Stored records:
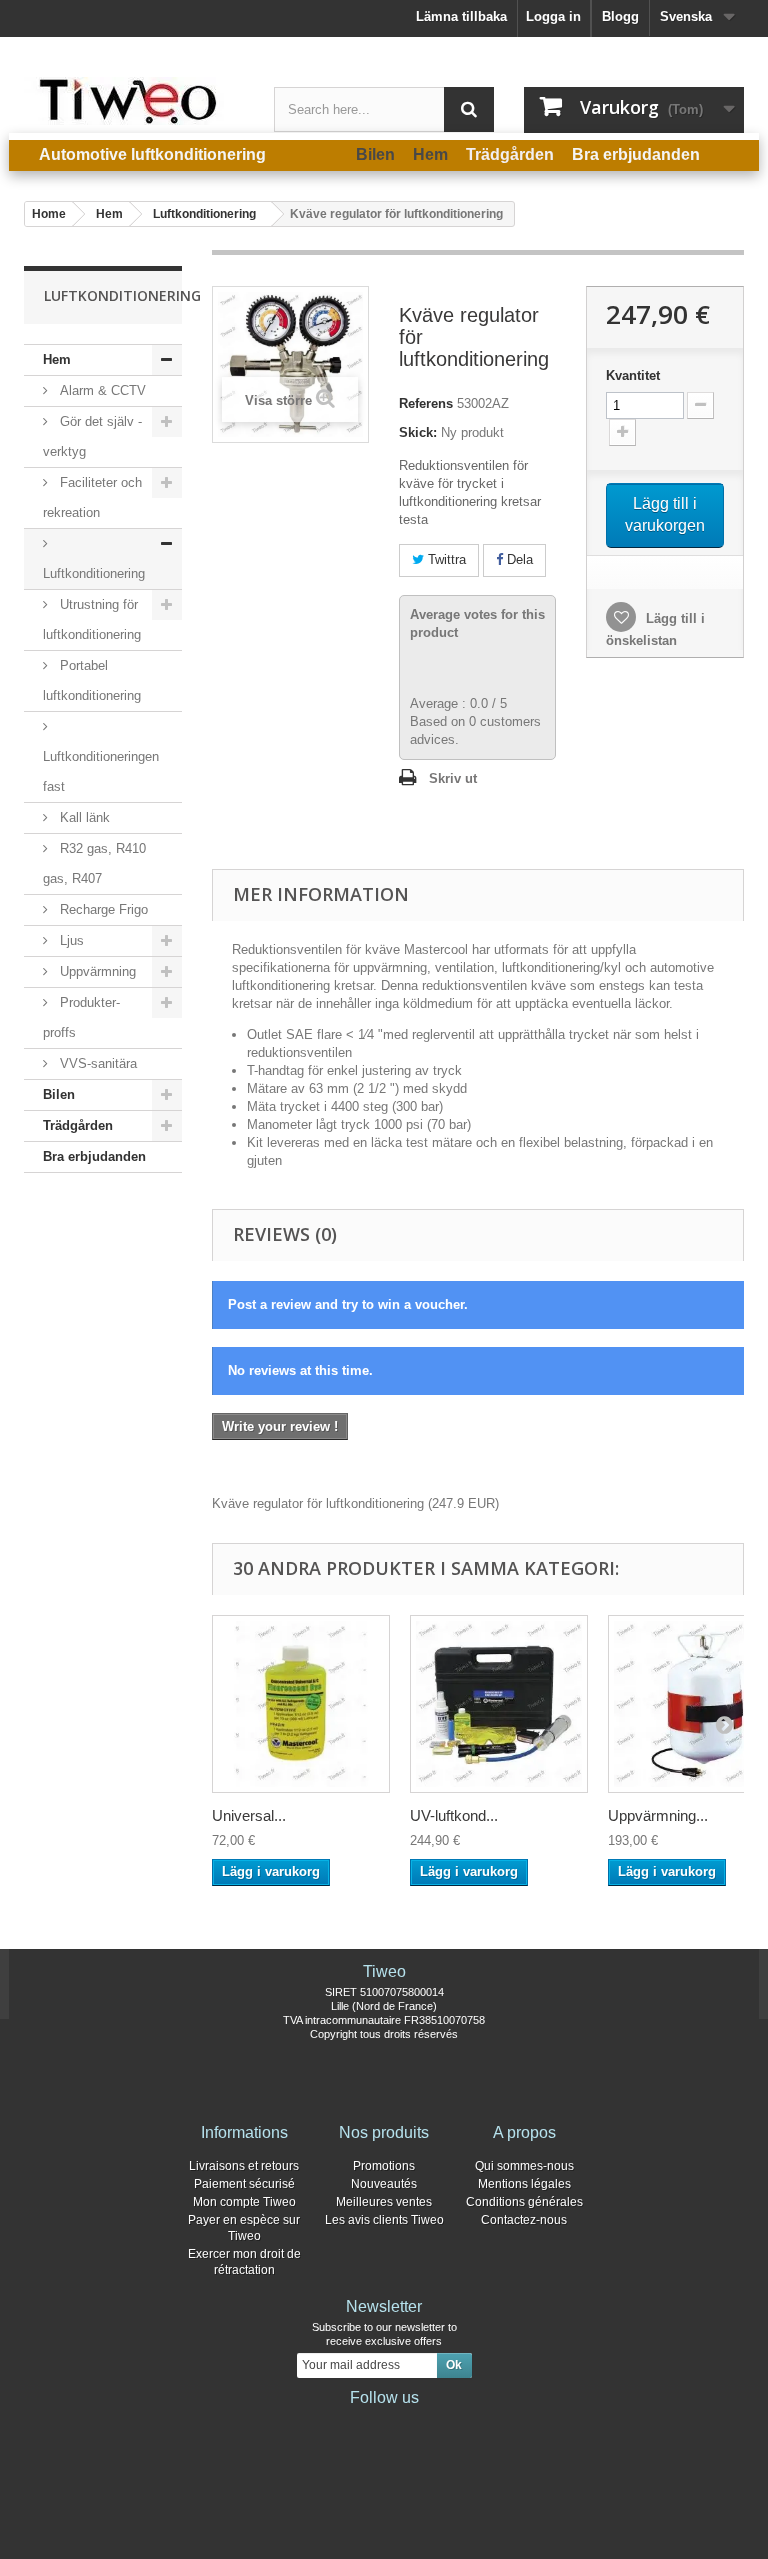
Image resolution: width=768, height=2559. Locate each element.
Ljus (70, 940)
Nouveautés (384, 2184)
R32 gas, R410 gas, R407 (94, 863)
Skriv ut (453, 778)
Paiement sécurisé (244, 2184)
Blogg (620, 16)
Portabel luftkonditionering (92, 680)
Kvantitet (633, 375)
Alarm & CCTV (101, 390)
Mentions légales (524, 2184)
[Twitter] (352, 2425)
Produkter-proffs (81, 1017)
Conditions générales (524, 2202)
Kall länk (83, 817)
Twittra (445, 559)
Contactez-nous (524, 2220)
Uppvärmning (96, 971)
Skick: (418, 432)
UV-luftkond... (454, 1815)
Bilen (59, 1094)
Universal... (249, 1815)
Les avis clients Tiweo (384, 2220)
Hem (57, 359)
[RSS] (448, 2425)
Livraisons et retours (244, 2166)
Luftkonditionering (94, 573)
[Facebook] (320, 2425)
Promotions (384, 2166)
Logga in (553, 16)
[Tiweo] (134, 101)
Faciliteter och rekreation (92, 497)
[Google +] (384, 2425)
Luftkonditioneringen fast (101, 771)
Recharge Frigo (102, 909)
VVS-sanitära (96, 1063)
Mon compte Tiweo (244, 2202)
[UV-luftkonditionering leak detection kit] (499, 1704)
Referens (426, 403)
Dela (518, 559)
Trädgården (78, 1125)
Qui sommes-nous (524, 2166)
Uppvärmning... (658, 1815)
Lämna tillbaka (461, 16)
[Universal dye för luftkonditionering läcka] (301, 1704)
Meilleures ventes (384, 2202)
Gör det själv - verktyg (92, 436)
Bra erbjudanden (94, 1156)
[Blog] (416, 2425)
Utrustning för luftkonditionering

WHAT IS BEING ASKED :: Find the lines above that hold "Universal", then copy each of them.

TASK ANSWER ::
Universal... (249, 1815)
[Universal dye för luftkonditionering läcka] (301, 1704)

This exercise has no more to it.